Written request: Repeat word for word the part of the entries that opens with the line containing "Given: Select the zoom-in magnifier tool" and runs through the end of the entries.

Element lookup entries
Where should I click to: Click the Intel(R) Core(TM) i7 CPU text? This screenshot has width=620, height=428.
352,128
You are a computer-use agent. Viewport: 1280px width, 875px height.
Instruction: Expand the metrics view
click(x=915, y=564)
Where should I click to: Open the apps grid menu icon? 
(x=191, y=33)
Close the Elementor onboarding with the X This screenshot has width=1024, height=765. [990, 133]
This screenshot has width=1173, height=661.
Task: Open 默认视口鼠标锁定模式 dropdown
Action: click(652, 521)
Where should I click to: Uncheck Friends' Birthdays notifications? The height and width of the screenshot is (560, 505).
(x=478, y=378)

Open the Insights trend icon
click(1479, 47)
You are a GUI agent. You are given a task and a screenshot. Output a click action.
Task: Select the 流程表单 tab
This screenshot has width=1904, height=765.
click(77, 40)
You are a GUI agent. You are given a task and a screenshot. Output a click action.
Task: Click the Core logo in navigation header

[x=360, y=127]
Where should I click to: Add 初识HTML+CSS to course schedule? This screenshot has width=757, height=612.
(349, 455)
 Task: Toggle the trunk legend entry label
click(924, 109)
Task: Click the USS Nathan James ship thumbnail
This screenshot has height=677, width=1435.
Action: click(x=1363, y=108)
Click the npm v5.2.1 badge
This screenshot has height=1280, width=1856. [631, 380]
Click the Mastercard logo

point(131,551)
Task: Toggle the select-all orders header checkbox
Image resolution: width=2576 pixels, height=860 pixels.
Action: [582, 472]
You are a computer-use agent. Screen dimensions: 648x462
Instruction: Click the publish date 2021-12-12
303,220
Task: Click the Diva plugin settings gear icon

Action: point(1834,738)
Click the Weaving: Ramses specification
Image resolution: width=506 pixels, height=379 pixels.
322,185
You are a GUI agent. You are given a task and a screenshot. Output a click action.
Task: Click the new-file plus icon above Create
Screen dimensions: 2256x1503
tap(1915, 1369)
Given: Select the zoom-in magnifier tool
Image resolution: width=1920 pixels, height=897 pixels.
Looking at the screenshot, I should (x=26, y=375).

Correct response:
Given: Select the zoom-in magnifier tool
Image resolution: width=1920 pixels, height=897 pixels.
Looking at the screenshot, I should (x=26, y=375).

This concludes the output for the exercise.